Johns injects less than one-tenth of a teaspoon’s worth of the silk and hyaluronic acid mixture through a special catheter wired through his endoscope. He keeps his patients awake for the injections, sitting upright in that pleather chair. The procedure wraps in about two minutes. Like other vocal fold injections, results appear immediately. The gel bulks up the tissue, firming up the anatomy until healthy tissue can regrow and take over. “These people are very happy,” Johns says. “These are kind of life-changing procedures for them.”
The study with Johns will run for about two years, but SilkVoice is already authorized for human use. So far, says Hoang-Lindsay, the majority of the 40 people who have received the injections have retained their improvements.
Meanwhile, a Boston-based startup called Mori has quietly commercialized silk as a way of protecting food.

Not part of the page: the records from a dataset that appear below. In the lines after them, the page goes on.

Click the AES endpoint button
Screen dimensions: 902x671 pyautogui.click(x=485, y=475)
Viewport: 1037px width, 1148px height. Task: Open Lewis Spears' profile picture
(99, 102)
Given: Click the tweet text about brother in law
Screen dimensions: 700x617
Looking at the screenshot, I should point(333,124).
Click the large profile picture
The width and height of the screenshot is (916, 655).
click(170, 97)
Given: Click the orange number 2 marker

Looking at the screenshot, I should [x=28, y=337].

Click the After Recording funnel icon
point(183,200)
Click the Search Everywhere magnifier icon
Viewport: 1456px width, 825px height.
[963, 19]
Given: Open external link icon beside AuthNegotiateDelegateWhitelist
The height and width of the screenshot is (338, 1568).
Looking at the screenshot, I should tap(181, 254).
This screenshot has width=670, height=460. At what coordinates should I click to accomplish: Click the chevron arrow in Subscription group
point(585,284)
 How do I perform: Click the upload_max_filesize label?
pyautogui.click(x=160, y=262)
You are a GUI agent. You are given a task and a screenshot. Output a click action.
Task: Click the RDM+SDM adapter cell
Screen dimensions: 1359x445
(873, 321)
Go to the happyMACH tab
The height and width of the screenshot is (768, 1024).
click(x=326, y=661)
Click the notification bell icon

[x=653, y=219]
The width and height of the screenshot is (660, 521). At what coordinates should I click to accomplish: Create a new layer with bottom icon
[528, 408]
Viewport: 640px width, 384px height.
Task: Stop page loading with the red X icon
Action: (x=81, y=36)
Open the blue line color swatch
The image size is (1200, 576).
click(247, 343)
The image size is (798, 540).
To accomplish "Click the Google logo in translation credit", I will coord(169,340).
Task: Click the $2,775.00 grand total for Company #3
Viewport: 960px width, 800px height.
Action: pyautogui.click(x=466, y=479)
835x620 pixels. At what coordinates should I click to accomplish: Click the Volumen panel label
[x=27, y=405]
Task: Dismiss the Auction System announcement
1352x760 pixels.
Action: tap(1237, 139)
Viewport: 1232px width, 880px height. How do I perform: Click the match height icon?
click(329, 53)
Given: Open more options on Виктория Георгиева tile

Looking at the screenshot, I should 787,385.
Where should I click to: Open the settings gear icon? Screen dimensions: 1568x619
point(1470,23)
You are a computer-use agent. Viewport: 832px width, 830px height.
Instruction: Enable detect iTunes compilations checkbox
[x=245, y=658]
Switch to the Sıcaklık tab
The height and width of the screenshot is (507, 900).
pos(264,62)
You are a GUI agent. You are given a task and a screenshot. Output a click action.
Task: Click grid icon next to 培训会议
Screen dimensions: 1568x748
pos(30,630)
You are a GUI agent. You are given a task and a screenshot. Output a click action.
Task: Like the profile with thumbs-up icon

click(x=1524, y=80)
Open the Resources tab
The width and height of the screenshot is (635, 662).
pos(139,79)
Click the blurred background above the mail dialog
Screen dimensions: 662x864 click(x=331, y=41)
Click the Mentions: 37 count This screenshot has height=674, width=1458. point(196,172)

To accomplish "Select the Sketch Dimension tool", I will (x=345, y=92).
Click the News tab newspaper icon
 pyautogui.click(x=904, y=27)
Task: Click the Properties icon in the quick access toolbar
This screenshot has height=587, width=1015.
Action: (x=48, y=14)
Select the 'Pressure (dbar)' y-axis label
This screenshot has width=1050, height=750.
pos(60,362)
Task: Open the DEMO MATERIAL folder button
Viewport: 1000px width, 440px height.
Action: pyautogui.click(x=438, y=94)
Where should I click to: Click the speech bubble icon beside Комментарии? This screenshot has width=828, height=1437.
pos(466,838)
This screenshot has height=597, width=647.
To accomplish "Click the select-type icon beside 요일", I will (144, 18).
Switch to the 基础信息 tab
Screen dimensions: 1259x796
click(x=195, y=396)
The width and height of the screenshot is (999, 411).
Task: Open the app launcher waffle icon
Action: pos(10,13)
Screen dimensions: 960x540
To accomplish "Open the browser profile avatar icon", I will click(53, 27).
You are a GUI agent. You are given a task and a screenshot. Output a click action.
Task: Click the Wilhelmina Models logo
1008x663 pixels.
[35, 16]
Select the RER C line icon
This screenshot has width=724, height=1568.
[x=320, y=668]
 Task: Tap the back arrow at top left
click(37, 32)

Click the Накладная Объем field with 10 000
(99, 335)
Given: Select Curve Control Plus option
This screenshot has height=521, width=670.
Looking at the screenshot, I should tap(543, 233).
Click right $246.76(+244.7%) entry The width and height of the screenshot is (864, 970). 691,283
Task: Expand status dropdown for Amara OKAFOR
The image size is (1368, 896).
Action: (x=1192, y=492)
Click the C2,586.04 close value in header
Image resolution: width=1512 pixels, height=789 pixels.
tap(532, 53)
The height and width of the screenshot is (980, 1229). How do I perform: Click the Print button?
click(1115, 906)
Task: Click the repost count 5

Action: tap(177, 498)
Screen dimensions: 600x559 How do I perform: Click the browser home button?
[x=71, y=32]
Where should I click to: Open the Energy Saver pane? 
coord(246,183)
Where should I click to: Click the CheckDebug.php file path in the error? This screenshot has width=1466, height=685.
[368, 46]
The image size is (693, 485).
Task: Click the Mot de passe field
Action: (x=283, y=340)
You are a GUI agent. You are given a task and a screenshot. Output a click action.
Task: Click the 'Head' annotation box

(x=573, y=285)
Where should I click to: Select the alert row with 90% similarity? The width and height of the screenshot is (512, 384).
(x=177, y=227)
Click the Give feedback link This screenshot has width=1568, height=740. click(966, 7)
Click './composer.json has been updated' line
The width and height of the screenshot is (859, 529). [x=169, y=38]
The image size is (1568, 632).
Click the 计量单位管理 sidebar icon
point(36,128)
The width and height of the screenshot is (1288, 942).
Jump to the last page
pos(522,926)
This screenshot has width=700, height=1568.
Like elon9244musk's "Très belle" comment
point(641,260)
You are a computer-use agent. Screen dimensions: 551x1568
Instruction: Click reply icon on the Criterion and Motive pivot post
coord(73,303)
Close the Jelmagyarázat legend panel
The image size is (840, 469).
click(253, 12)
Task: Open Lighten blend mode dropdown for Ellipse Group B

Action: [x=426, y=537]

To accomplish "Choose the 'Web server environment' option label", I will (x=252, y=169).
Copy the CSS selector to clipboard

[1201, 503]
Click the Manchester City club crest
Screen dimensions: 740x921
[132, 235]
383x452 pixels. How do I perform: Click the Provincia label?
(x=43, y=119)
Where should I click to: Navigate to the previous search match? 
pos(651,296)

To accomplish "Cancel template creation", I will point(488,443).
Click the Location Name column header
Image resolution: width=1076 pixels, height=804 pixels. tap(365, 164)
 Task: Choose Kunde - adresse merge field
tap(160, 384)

As a materials engineering postdoc in Omenetto’s lab in 2014, Benedetto Marelli accidentally invented a fix for food waste. “We were having a cooking competition in the lab where we had to cook with silk,” Marelli says. He envisioned dipping strawberries into regenerated silkworm silk, as if it were a clear fondue. The result was underwhelming. He lost the contest, shoved the strawberries aside, and forgot about them. A week later, half of them were completely rotten. The others still looked fresh. The silk protein had created a thin layer that conformed to the fruit’s surface. Water stayed in, and oxygen stayed out, Marelli says. Bacteria digest silk too slowly to contaminate the produce buried below.
From that idea, in 2016 Marelli launched Cambridge Crops, now known as Mori, to address food waste and insecurity by coating perishables to make them last longer. “I like to use the example of a zucchini noodle,” says Mori CEO and cofounder Adam Behrens. Unlike wax, Mori’s coating can cling to both water-repellent and porous surfaces, like the outside and inside of a zucchini.
The company is integrating spray coating—or dip-coating, like Marelli’s happy accident—directly into food washing and packaging processes. Leafy greens and cherries, for instance, often run through cleaning cycles before reaching grocers. (Marelli, now an associate professor of civil and environmental engineering, remains an adviser and shareholder but has stepped away from their operations.)
Last year, a panel of allergists, toxicologists, and nutritionists designated the coating as “generally recognized as safe,” meaning the public can buy and eat it. Mori already has pilots running at farms and food companies around the US, and larger-scale manufacturing is supposed to start later this year.
These startups are far from the only ones focusing on silkworm silk. Vaxess, another Tufts spinoff, makes disposable silk microneedle patches to dispense vaccines. Their patch preserves sensitive vaccine antigens in the tiny tips of silk microneedles, and can work with conventional vaccines already approved by the FDA. They are aiming to make shelf-stable vaccines that are easier to deploy, according to Kluge. The Gates Foundation backed some of their animal trials, and Kluge says that Phase 1 human safety studies should begin early next year. (Omenetto and Kaplan are scientific cofounders at Vaxess, Mori, and Sofregen.)
While farmed silkworms can spit out nine Eiffel Towers’ worth of cocoons every year, scientists haven’t given up on trying to coax the same from other creatures. “Spider silk is stronger than silkworm silk, and it’s more elastic,” says Lewis, the former University of Wyoming biologist who took over the BioSteel goat herd. (He is now at Utah State.)
But spider farming is still out of the question. So Lewis has spent decades searching for a workaround. In the late 1980s, he consulted for a company that figured out a way to assemble long repeating chains of amino acids—new proteins. They asked him if he could use that to make spider silk. “The problem was that there was literally no protein information on the spider silks,” says Lewis.